BRIEF.
Please transcribe the entries below, from the line that contains "Select the My Requests person-plus icon" through the line that contains "(x=585, y=88)", including both of those lines, and leave the pictures out.

DATA TO PROCESS.
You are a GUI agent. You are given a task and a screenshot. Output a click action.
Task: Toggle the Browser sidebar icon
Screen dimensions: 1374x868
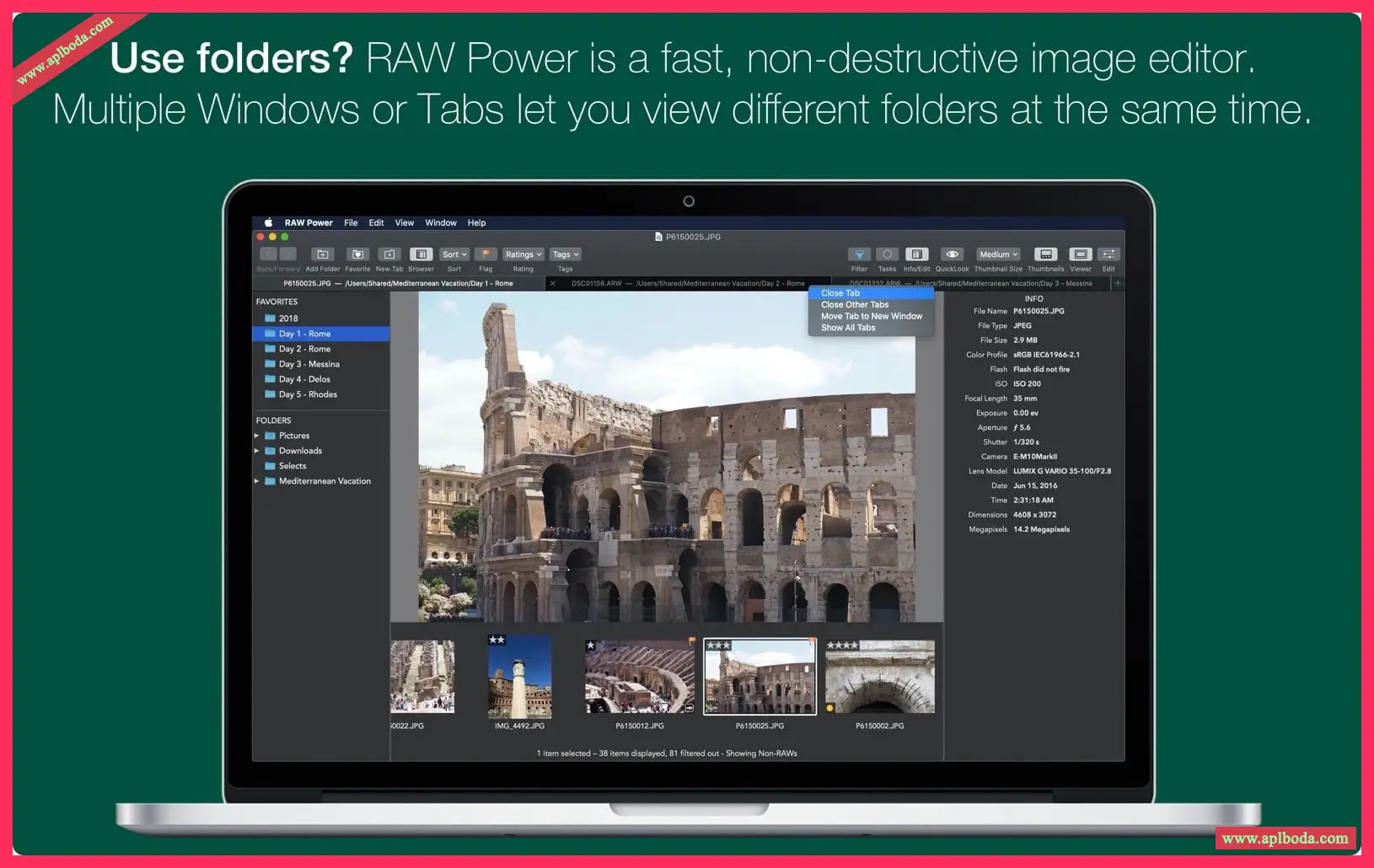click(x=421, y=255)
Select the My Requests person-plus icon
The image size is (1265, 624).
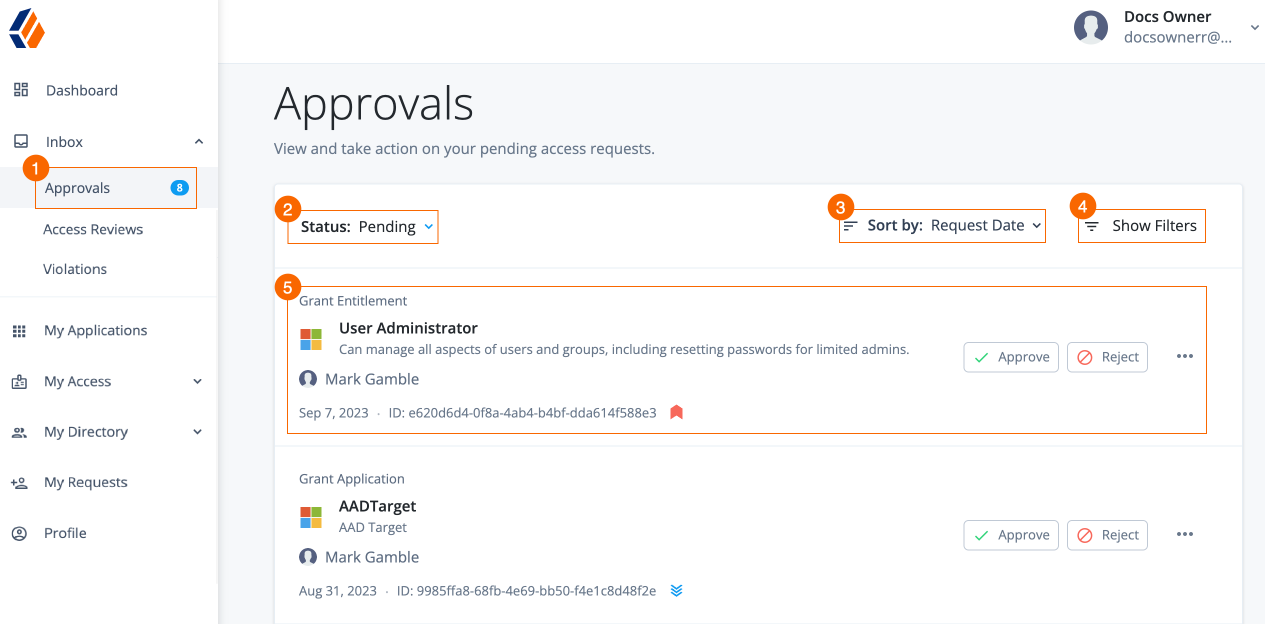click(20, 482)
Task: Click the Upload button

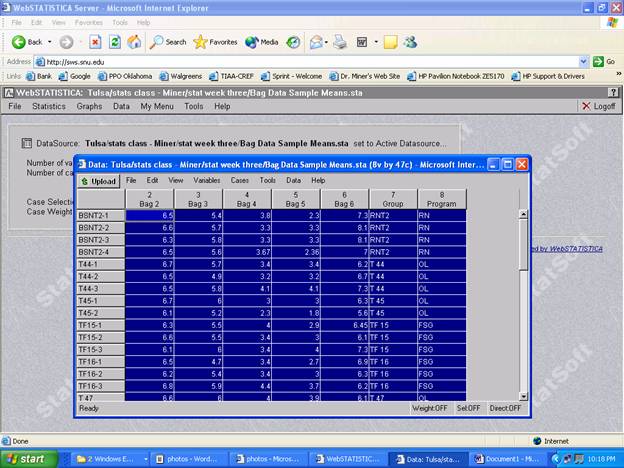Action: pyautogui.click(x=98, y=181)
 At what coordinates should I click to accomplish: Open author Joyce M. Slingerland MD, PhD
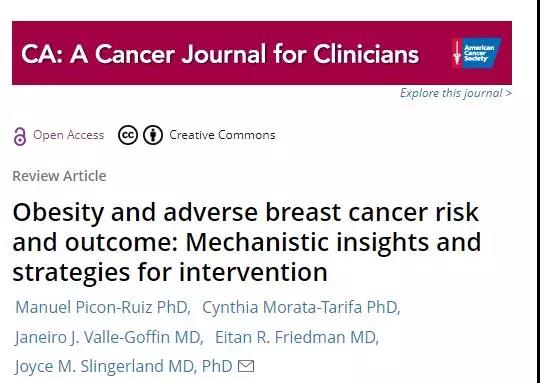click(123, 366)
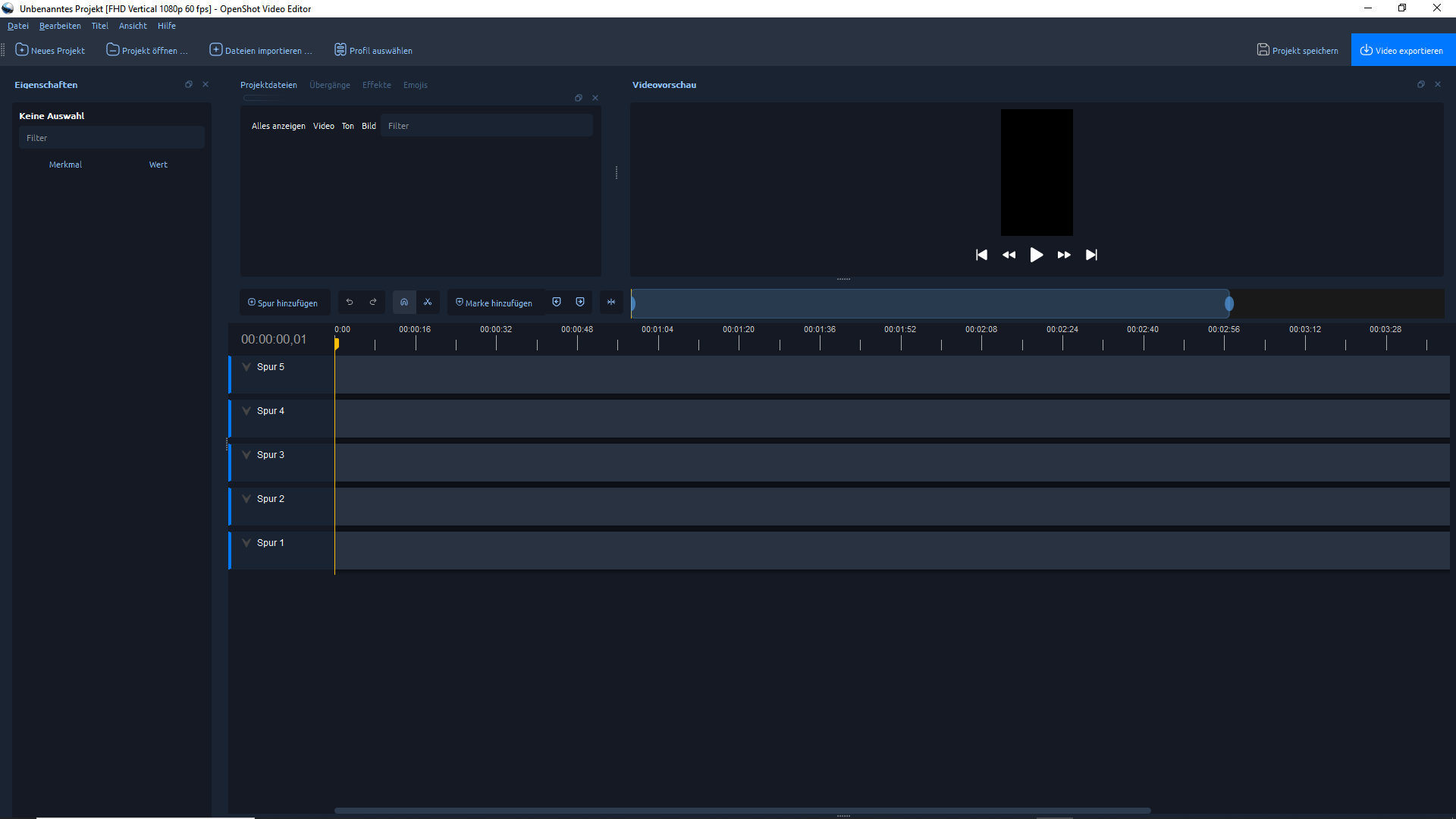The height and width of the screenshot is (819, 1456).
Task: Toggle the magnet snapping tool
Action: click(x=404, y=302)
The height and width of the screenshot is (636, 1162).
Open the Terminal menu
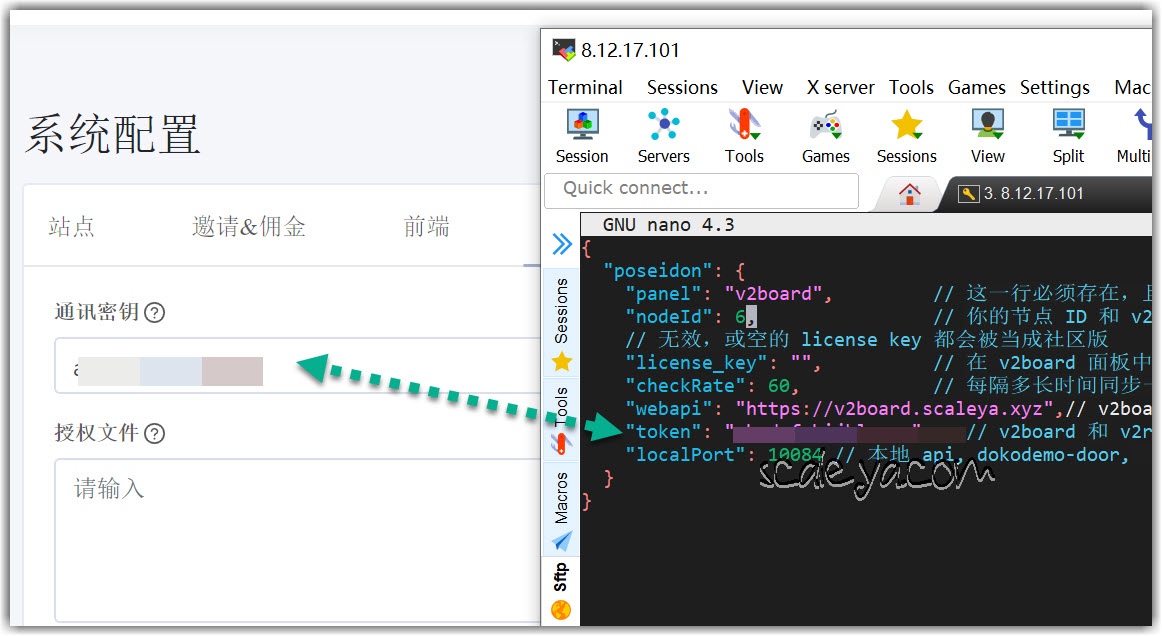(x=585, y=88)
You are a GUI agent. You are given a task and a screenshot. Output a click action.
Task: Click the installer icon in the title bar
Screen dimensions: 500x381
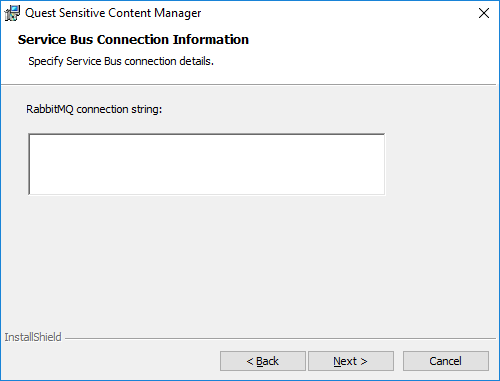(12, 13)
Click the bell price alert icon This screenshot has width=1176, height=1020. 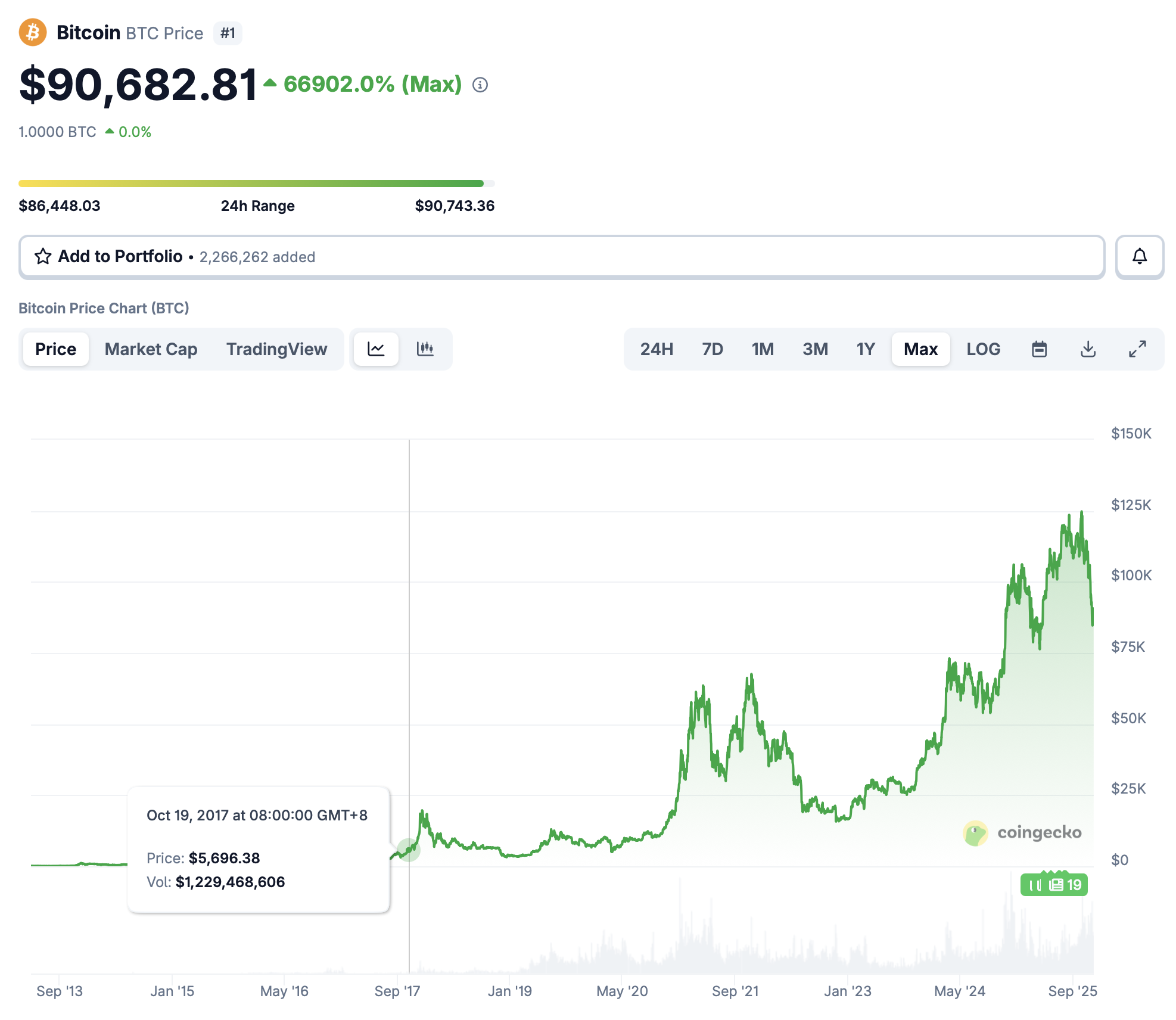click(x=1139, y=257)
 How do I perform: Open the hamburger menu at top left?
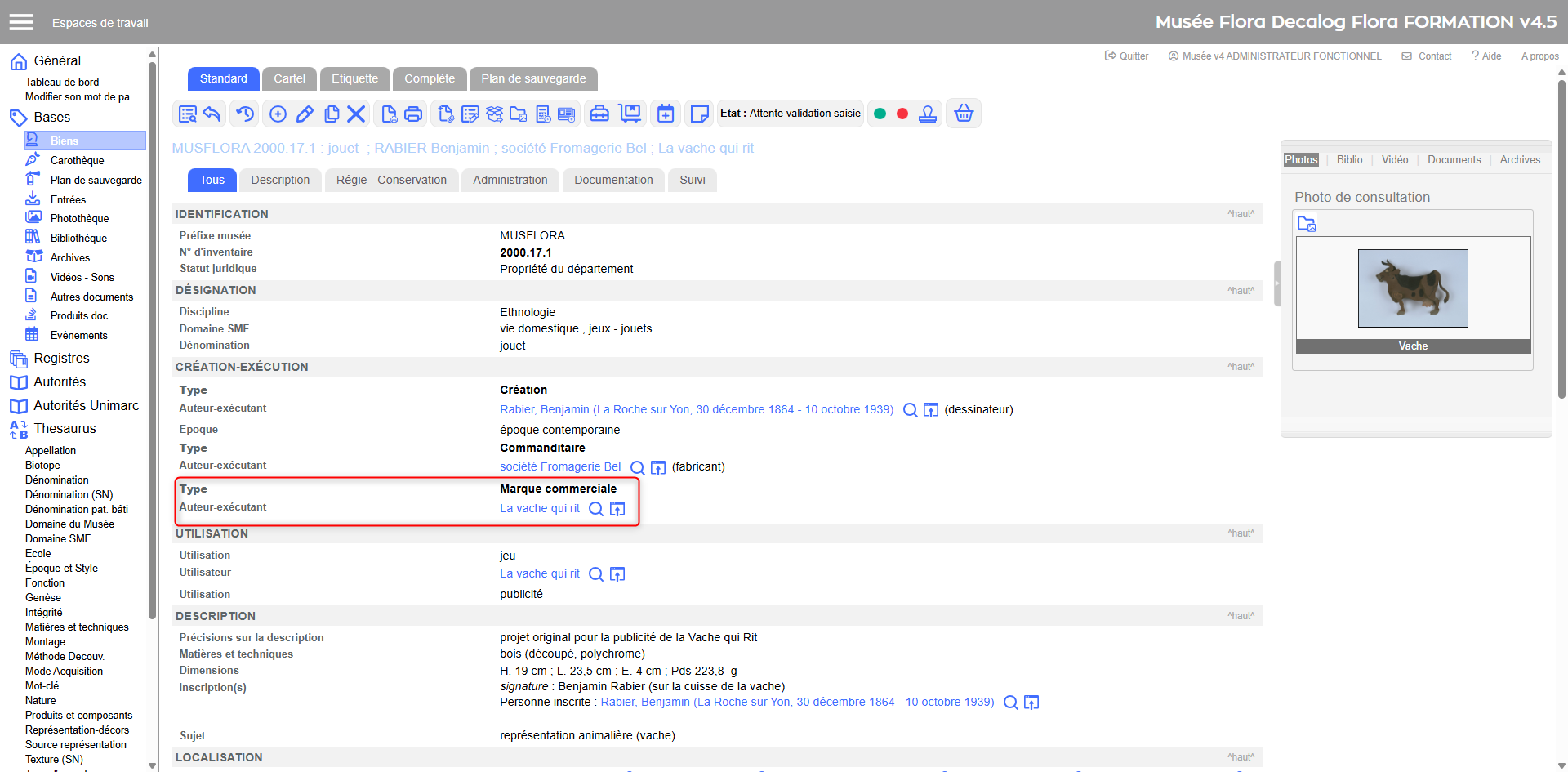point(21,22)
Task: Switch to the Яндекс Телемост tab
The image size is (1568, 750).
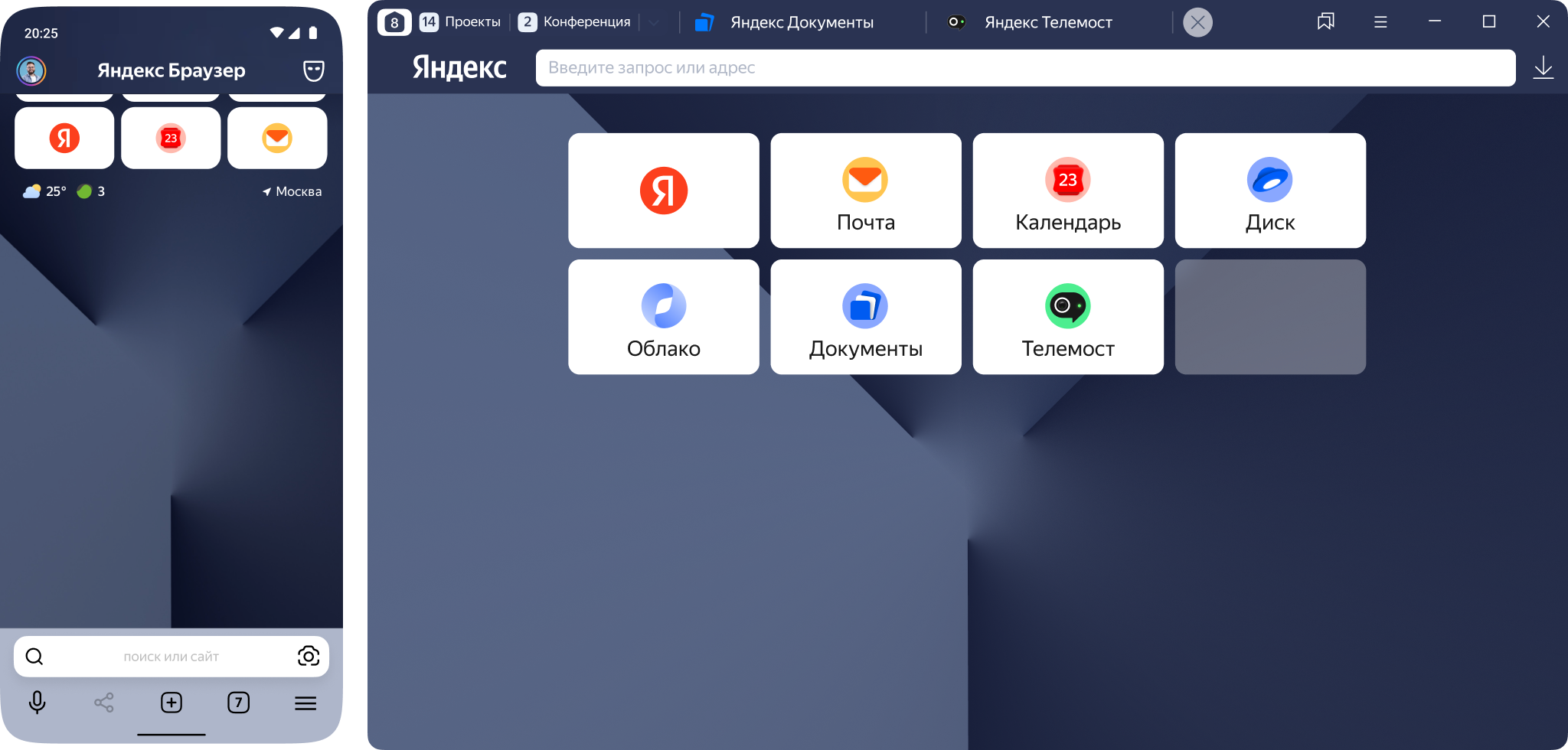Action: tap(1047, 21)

COMPLETE OUTPUT.
Select the My Requests person-plus icon
The image size is (1265, 624).
click(20, 482)
Task: Click the Upload button

Action: pyautogui.click(x=98, y=181)
 At what coordinates should I click to accomplish: Open author Joyce M. Slingerland MD, PhD
click(123, 366)
The height and width of the screenshot is (819, 1456).
Task: Toggle the magnet snapping tool
Action: click(x=404, y=302)
The height and width of the screenshot is (636, 1162).
Open the Terminal menu
(x=585, y=88)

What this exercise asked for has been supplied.